从巨型模型到移动端魔法：YouTube实时生成式AI特效背后的技术

qimuai 发布于 2025-8-22 03:01 阅读：41 一手编译

内容来源：https://research.google/blog/from-massive-models-to-mobile-magic-the-tech-behind-youtube-real-time-generative-ai-effects/

内容总结：

谷歌研发团队通过知识蒸馏与MediaPipe移动端优化技术，成功将大型生成式AI模型压缩为可实时运行的轻量化版本，使YouTube Shorts实现超20种手机端实时AI特效。该技术采用师生模型架构：以Imagen等大模型作为"教师"生成高质量图像效果，再将其能力蒸馏至专为移动端设计的UNet结构"学生"模型。通过关键身份保护技术（PTI）解决人脸特征失真问题，并利用MediaPipe框架实现毫秒级图像处理，在Pixel 8 Pro和iPhone 13等设备上单帧处理耗时仅6-10毫秒。自2023年应用以来，该技术已支持"万圣节僵尸面具""卡通化滤镜"等多款爆款特效，未来还将集成Veo 3等新一代模型并进一步降低低端设备延迟。

中文翻译：

从巨型模型到移动端魔法：YouTube实时生成式AI特效背后的技术
2025年8月21日
Google Cloud软件工程师Andrey Vakunov与YouTube软件工程师Adam Svystun

本文将详解YouTube如何通过知识蒸馏技术与MediaPipe设备端优化方案，在移动设备上实现实时生成式AI特效，既突破算力限制又完美保留用户面部特征。

快速导读
特效是YouTube Shorts趣味体验的核心要素，但要想呈现惊艳效果，必须在创作者录制时通过摄像头实时呈现。这带来一个挑战：如何将卡通风格转换等大型生成式AI模型的最新功能应用于创作者手机？

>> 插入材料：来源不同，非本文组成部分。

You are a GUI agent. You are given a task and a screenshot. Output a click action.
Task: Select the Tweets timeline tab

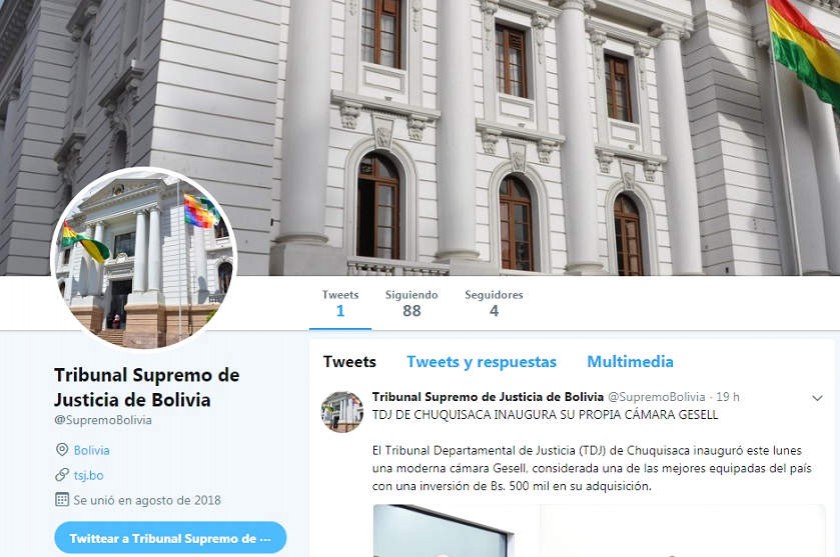[x=349, y=362]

我们构建的解决方案能将大模型能力蒸馏至专注于单一任务的轻量化模型。这种聚焦式设计创造出可直接在手机上逐帧处理视频的紧凑高效模型。通过该方法，我们已为YouTube Shorts创作者推出20余款实时特效。本文将详细解析数据策展、模型训练及设备端部署的全流程。

数据是基石
高质量数据是项目根基。我们首先使用经合规授权的图像构建人脸数据集，并精心筛选确保数据在性别、年龄和肤色（依据Monk肤色量表）维度保持多样性与均匀分布，从而打造适合所有人群的特效。

师生传承模式
我们的核心技术是知识蒸馏——采用"教师-学生"模型训练框架。"教师模型"是经过预训练的大型生成模型，能生成理想视觉效果但无法满足实时性要求。根据目标差异，我们最初采用基于定制数据训练的StyleGAN2模型，可搭配StyleCLIP等工具实现文本驱动的面部编辑。随着项目推进，我们升级至Google DeepMind的Imagen等先进生成模型，显著提升图像保真度、艺术控制力及风格多样性。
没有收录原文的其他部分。